--- TASK INSTRUCTIONS ---
Return each line below exactly as it reads, and omit any image in it.

--- PROVIDED ENTRIES ---
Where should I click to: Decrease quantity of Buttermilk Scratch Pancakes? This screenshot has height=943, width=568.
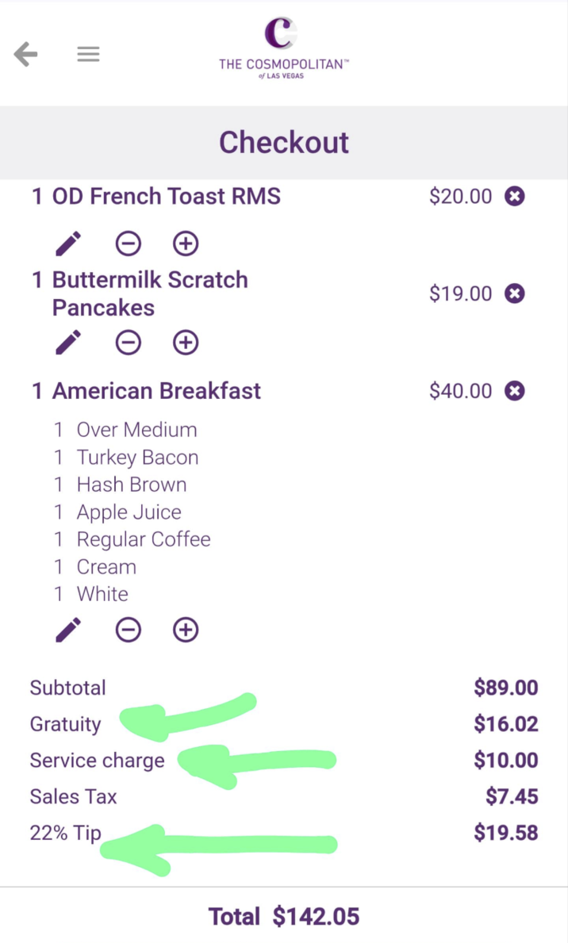[129, 343]
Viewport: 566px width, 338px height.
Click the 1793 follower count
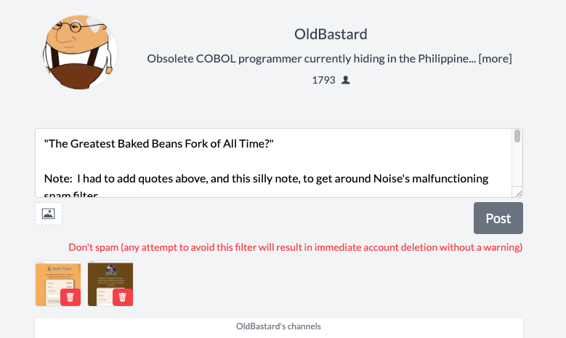323,80
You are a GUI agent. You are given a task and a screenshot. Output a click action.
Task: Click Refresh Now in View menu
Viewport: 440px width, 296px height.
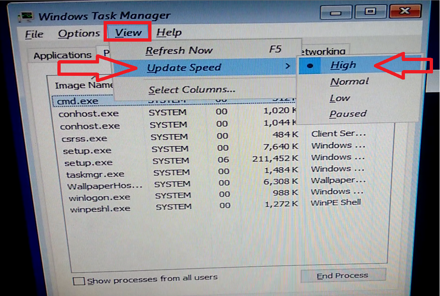(x=179, y=50)
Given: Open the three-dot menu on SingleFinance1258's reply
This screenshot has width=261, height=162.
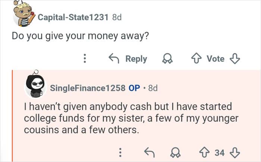Looking at the screenshot, I should point(120,152).
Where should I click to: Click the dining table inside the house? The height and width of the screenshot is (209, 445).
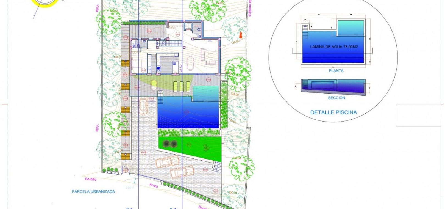coord(190,63)
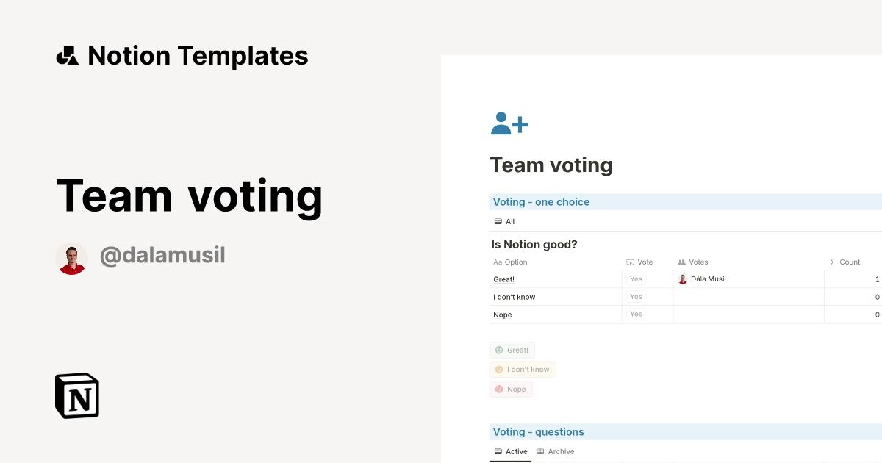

--- FINISHED EXERCISE ---
Where should I click to: Decrease quantity of Buttermilk Scratch Pancakes? This screenshot has height=943, width=568.
[129, 343]
Viewport: 566px width, 338px height.
Click the 1793 follower count
323,80
You are a GUI agent. You are given a task and a screenshot. Output a click action.
Task: Click Refresh Now in View menu
Viewport: 440px width, 296px height.
(x=179, y=50)
Given: Open the three-dot menu on SingleFinance1258's reply
This screenshot has width=261, height=162.
Looking at the screenshot, I should point(120,152).
Where should I click to: Click the dining table inside the house? The height and width of the screenshot is (209, 445).
coord(190,63)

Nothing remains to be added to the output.